The primary outcomes were interrater and intrarater reliability and the correlation between APPRAISE-AI scores and expert scores, 3-year citation rate, number of Quality Assessment of Diagnostic Accuracy Studies (QUADAS-2) low risk-of-bias domains, and overall adherence to the Transparent Reporting of a Multivariable Prediction Model for Individual Prognosis or Diagnosis (TRIPOD) statement.
A total of 28 studies were included. Overall APPRAISE-AI scores ranged from 33 (low quality) to 67 (high quality). Most studies were moderate quality. The 5 lowest scoring items included source of data, sample size calculation, bias assessment, error analysis, and transparency. Overall APPRAISE-AI scores were associated with expert scores (Spearman ρ, 0.82; 95% CI, 0.64-0.91; P < .001), 3-year citation rate (Spearman ρ, 0.69; 95% CI, 0.43-0.85; P < .001), number of QUADAS-2 low risk-of-bias domains (Spearman ρ, 0.56; 95% CI, 0.24-0.77; P = .002), and adherence to the TRIPOD statement (Spearman ρ, 0.87; 95% CI, 0.73-0.94; P < .001). Intraclass correlation coefficient ranges for interrater and intrarater reliability were 0.74 to 1.00 for individual items, 0.81 to 0.99 for individual domains, and 0.91 to 0.98 for overall scores.
In this quality improvement study, APPRAISE-AI demonstrated strong interrater and intrarater reliability and correlated well with several study quality measures. This tool may provide a quantitative approach for investigators, reviewers, editors, and funding organizations to compare the research quality across AI studies for clinical decision support.
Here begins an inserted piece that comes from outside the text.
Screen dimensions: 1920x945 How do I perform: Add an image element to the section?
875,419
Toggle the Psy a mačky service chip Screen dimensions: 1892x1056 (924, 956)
重要性:人工智能(AI)在医疗保健领域引起了广泛关注,但人们对适当的方法和公平性表示担忧。目前的 AI 报告指南没有提供一种方法来量化 AI 研究的整体质量,限制了它们比较针对同一临床问题的模型的能力。
目的:开发一种工具(APPRAISE-AI),用于评估用于临床决策支持的 AI 预测模型的方法学和报告质量。
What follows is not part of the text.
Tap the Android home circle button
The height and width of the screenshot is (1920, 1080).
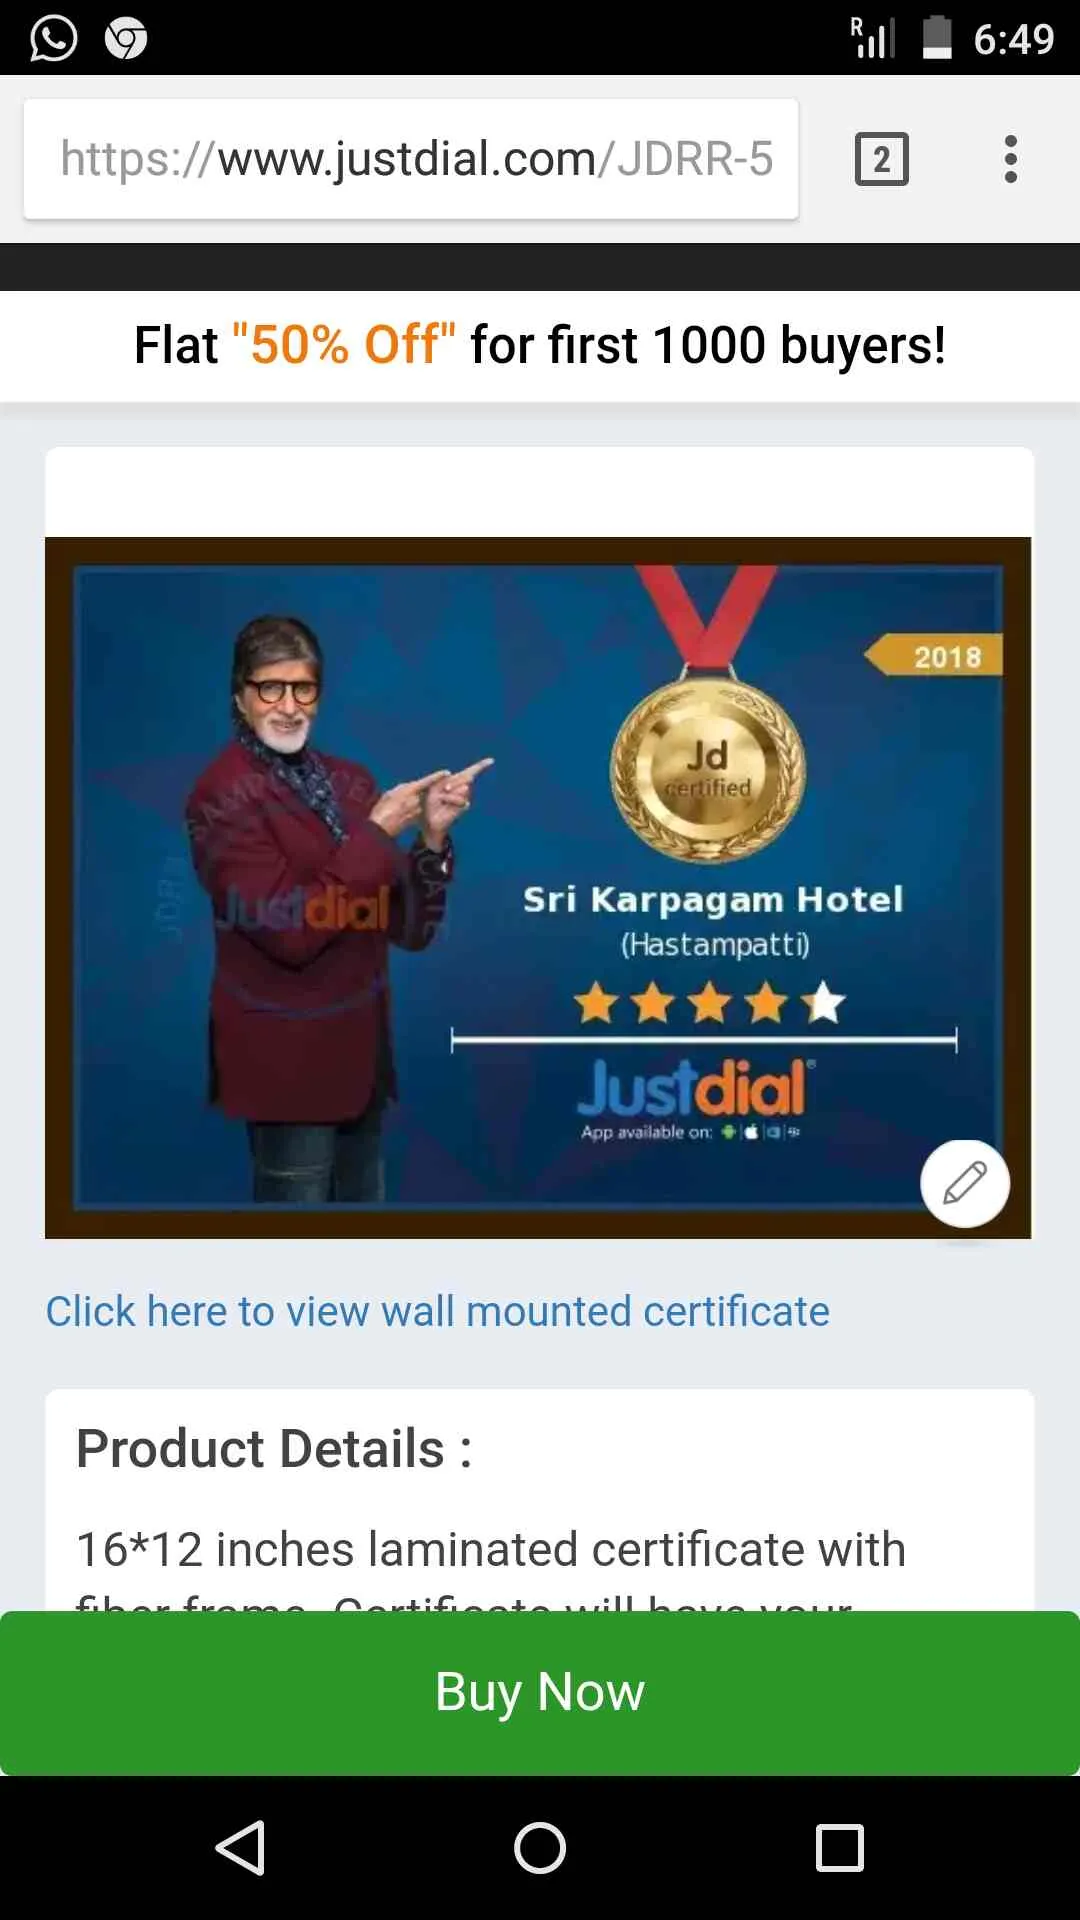click(x=540, y=1847)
设计、设置和参与者:这项质量改进研究使用 APPRAISE-AI 工具评估了模型开发、静默和临床试验阶段的 AI 研究,这是一种用于评估 6 个领域 AI 研究质量的定量方法:临床相关性、数据质量、方法学实施、结果稳健性、报告质量和可重复性。这些领域包括 24 个项目,总分最高为 100 分。为每个项目分配分数,分数越高表示方法学或报告质量越强。该工具应用于一项关于机器学习的脓毒症系统评价,其中包括截至 2019 年 9 月 13 日发表的文章。数据分析于 2022 年 9 月至 12 月进行。
主要结果和措施:主要结果是 APPRAISE-AI 评分的内部和内部可靠性以及与专家评分、3 年引用率、QUADAS-2 低风险偏倚域数量和整体对多变量预测模型个体预后或诊断透明报告(TRIPOD)声明的相关性。
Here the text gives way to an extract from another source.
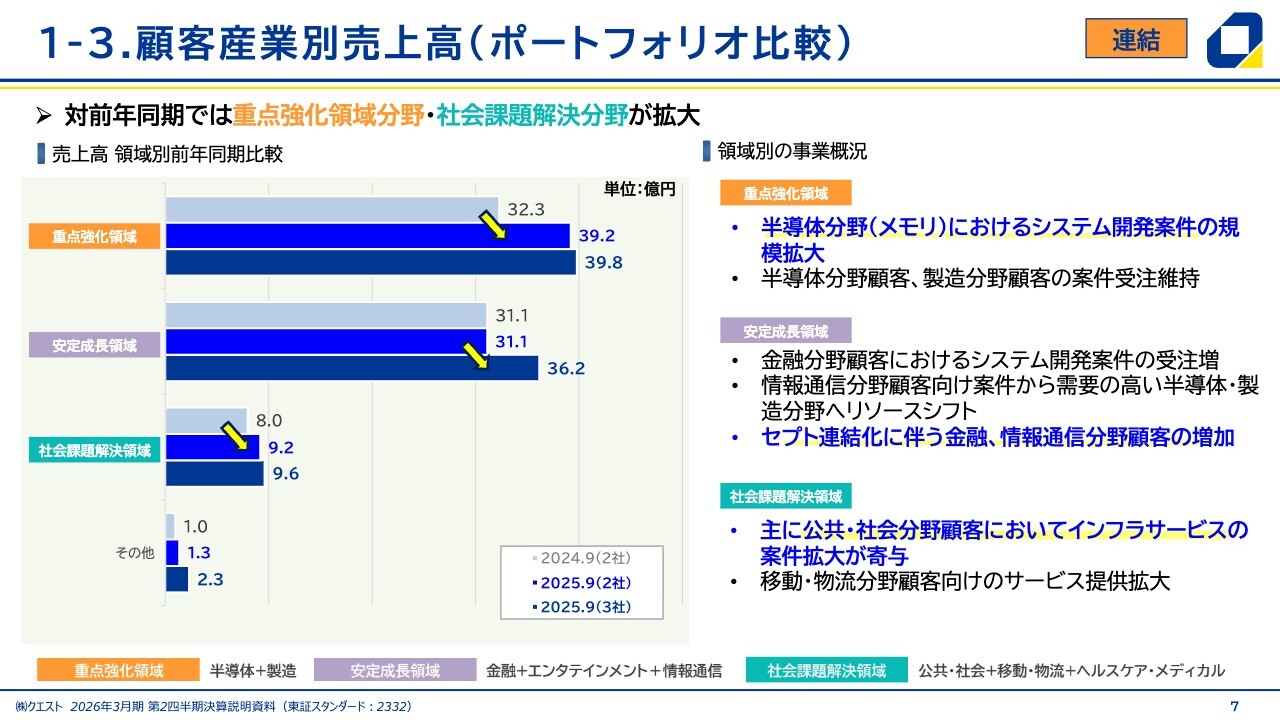Click the セプト連結化に伴う blue text line
This screenshot has width=1280, height=720.
pos(997,437)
结果:共纳入 28 项研究。总体 APPRAISE-AI 评分范围为 33(低质量)至 67(高质量)。大多数研究为中等质量。得分最低的 5 个项目包括数据来源、样本量计算、偏差评估、误差分析和透明度。总体 APPRAISE-AI 评分与专家评分相关(Spearman ρ,0.82;95%CI,0.64-0.91;P<0.001),3 年引用率(Spearman ρ,0.69;95%CI,0.43-0.85;P<0.001),QUADAS-2 低风险偏倚域数量(Spearman ρ,0.56;95%CI,0.24-0.77;P=0.002)和对 TRIPOD 声明的遵守情况(Spearman ρ,0.87;95%CI,0.73-0.94;P<0.001)。个体项目的内部和内部可靠性的组内相关系数范围为 0.74 至 1.00,个体域为 0.81 至 0.99,总体评分为 0.91 至 0.98。
结论和相关性:在这项质量改进研究中,APPRAISE-AI 表现出很强的内部和内部可靠性,与多项研究质量指标相关性良好。该工具可为研究人员、审查员、编辑和资助组织提供一种定量方法,用于比较用于临床决策支持的 AI 研究的研究质量。